Hi George,

>> Hum... I'm really afraid about this. I understand your choice since it is 
>> really a good solution for fail/stop/restart behaviour, but looking from the 
>> fail/recovery side, can you envision some alternative for the orted's 
>> reconfiguration on the fly?
> 
> I don't see why the current code prohibit such behavior. However, I don't see 
> right now in this branch how the remaining daemons (and MPI processes) 
> reconstruct the communication topology, but this is just a technicality.
> 
> Anyway, this is the code that UT will bring in. All our work focus on 
> maintaining the exiting environment up and running instead of restarting 
> everything. The orted will auto-heal (i.e reshape the underlying topology, 
> recreate the connections, and so on), and the fault is propagated to the MPI 
> layer who will take the decision on what to do next.


When you say MPI layer, what exactly it means? The MPI interface or the network 
stack which supports the MPI communication (BTL, PML, etc.)?

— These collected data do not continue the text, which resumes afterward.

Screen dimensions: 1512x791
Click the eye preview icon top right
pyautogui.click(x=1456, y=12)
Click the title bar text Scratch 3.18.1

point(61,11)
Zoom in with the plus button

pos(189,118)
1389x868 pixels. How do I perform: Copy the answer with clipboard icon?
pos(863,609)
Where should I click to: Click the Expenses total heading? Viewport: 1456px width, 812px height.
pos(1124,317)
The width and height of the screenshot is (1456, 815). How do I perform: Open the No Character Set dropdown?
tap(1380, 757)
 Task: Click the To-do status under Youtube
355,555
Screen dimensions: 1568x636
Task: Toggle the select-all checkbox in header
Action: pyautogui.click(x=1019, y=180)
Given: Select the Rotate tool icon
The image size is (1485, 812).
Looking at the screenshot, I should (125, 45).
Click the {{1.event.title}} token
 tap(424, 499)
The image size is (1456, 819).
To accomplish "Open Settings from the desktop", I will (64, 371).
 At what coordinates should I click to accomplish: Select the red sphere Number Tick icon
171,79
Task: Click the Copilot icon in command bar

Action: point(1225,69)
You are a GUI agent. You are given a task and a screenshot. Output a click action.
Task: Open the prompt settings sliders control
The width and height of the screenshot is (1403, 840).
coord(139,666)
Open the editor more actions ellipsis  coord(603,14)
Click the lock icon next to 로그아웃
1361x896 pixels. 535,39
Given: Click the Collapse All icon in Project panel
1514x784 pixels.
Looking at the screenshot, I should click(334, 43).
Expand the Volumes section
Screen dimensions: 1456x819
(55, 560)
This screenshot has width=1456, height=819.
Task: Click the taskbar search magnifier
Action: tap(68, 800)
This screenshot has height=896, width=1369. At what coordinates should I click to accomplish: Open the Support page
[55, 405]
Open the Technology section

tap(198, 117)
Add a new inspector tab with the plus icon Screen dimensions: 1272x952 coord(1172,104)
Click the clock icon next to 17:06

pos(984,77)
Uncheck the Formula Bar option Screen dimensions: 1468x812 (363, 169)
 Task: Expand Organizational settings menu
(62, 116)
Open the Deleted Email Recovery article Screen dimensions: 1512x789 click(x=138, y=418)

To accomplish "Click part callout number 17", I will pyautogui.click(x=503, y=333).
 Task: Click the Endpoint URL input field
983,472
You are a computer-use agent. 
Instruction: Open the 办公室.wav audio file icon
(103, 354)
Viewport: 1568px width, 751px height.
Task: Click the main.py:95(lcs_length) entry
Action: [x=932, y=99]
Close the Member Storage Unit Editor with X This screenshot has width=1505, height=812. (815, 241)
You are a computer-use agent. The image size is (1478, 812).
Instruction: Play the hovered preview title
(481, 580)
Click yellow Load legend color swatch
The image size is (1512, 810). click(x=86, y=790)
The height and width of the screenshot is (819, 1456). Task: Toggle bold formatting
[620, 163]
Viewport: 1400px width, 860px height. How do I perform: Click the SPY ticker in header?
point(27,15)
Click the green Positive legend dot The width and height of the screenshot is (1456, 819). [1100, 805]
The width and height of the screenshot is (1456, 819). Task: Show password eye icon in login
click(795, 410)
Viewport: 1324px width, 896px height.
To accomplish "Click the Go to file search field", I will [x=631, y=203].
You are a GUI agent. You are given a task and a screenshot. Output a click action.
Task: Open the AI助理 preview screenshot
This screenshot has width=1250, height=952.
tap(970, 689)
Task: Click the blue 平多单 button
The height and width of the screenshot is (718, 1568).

In my mind I see an orted failure (and all procs running under this deamon) as 
an environment failure which leads to job failures. Thus, to use a 
fail/recovery strategy, this daemons should be recovered (possibly relaunching 
and updating its procs/jobs structures) and after that all failed procs which 
are originally running under this daemon should be recovered also (maybe from a 
checkpoint, log optionally). Of course, in available, an spare orted could be 
used.

Regarding to the MPI application, probably this 'environment reconfiguration' 
requires updates/reconfiguration/whatever on the communication stack which 
supports the MPI communication (BTL, PML, etc.).

Are we thinking in the same direction or I have missed something in the way?